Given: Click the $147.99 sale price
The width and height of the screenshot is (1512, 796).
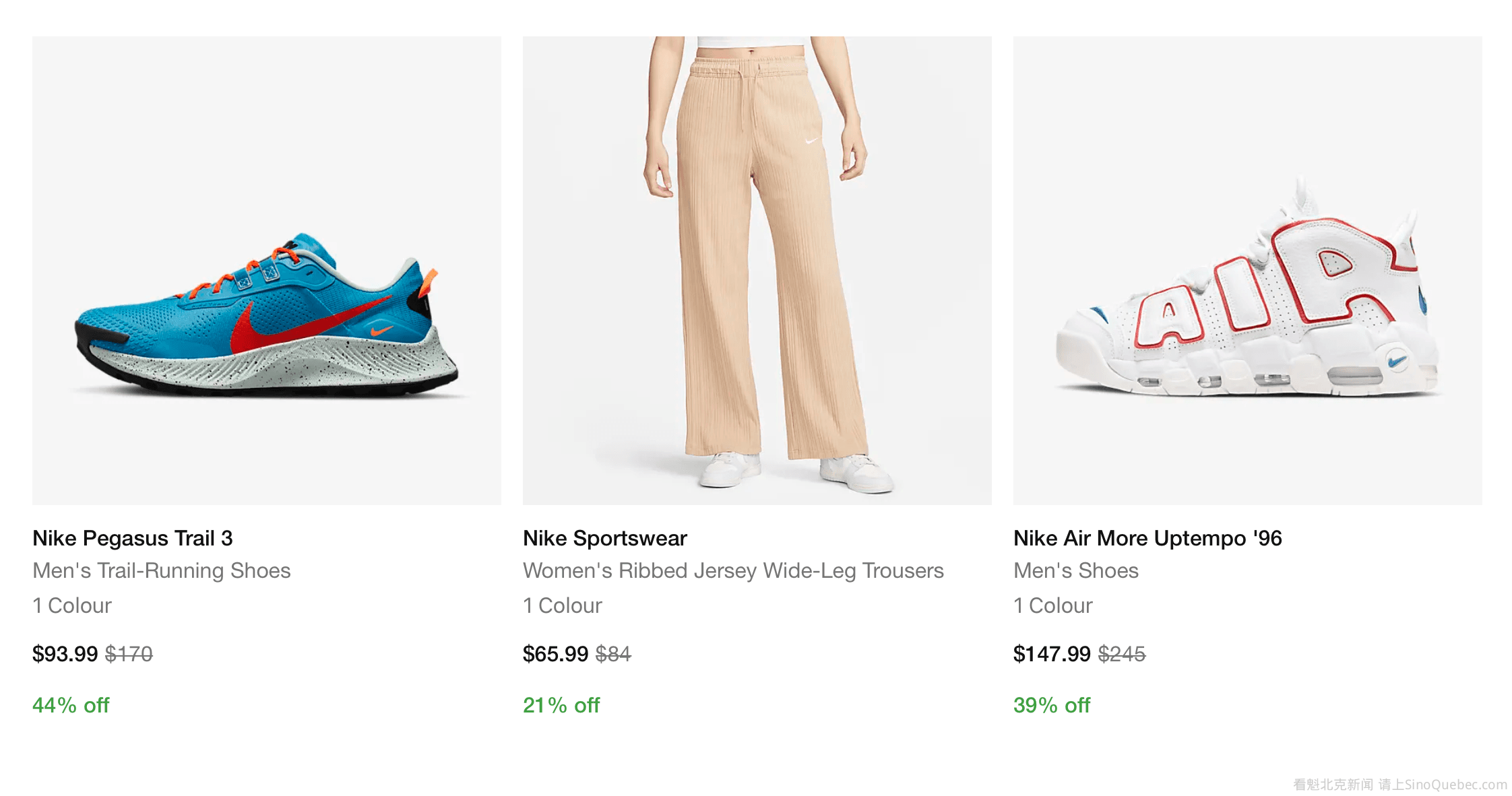Looking at the screenshot, I should click(1051, 654).
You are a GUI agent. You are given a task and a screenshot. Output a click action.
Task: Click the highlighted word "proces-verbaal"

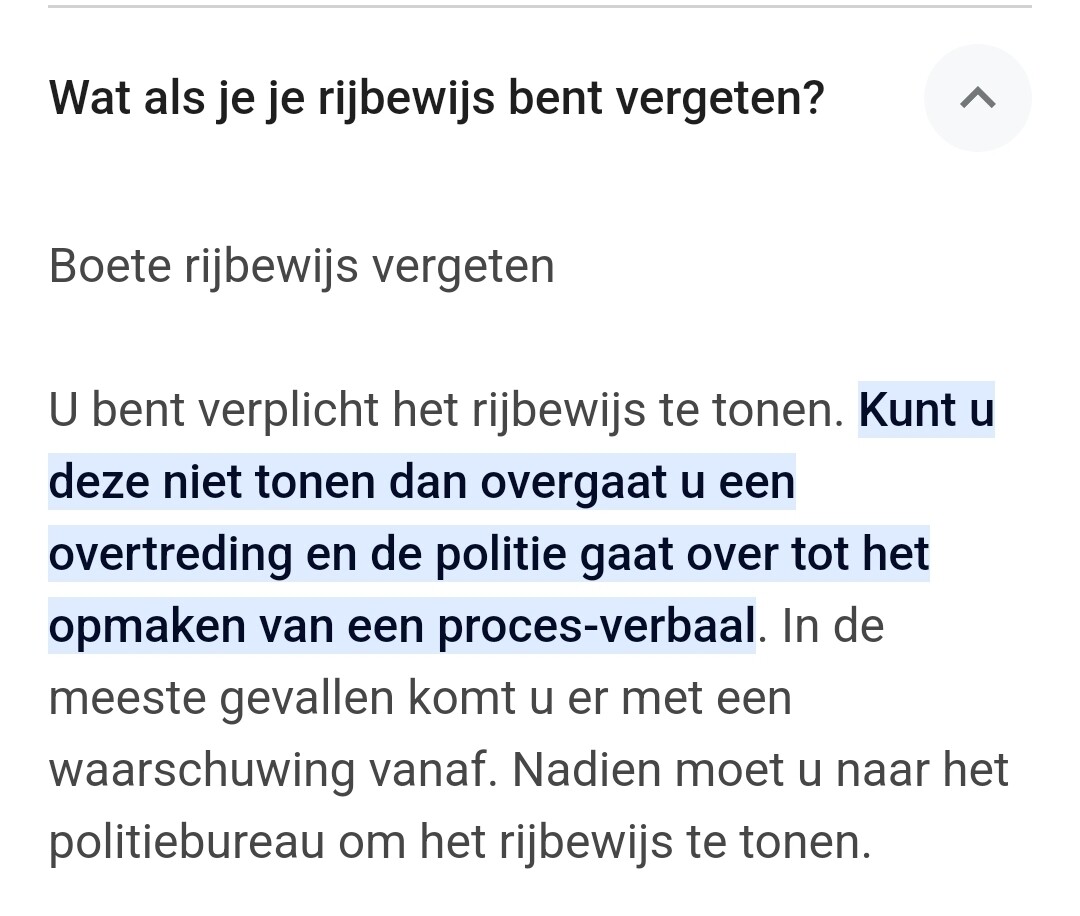(596, 627)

+ + + + + + +

» Problem requirements:
Express the entries above as a two-column CSV with the header instruction,response, one row per entry: the instruction column holds the entry's full text and the response column holds its answer, each in a single quoted field with line breaks replaced by spaces. Leave the pictures out.

» Solved problem:
instruction,response
"Given: Click the $147.99 sale price The width and height of the screenshot is (1512, 796).","Looking at the screenshot, I should click(1051, 654)."
"You are a GUI agent. You are given a task and a screenshot. Output a click action. Task: Click the highlighted word ""proces-verbaal""","(596, 627)"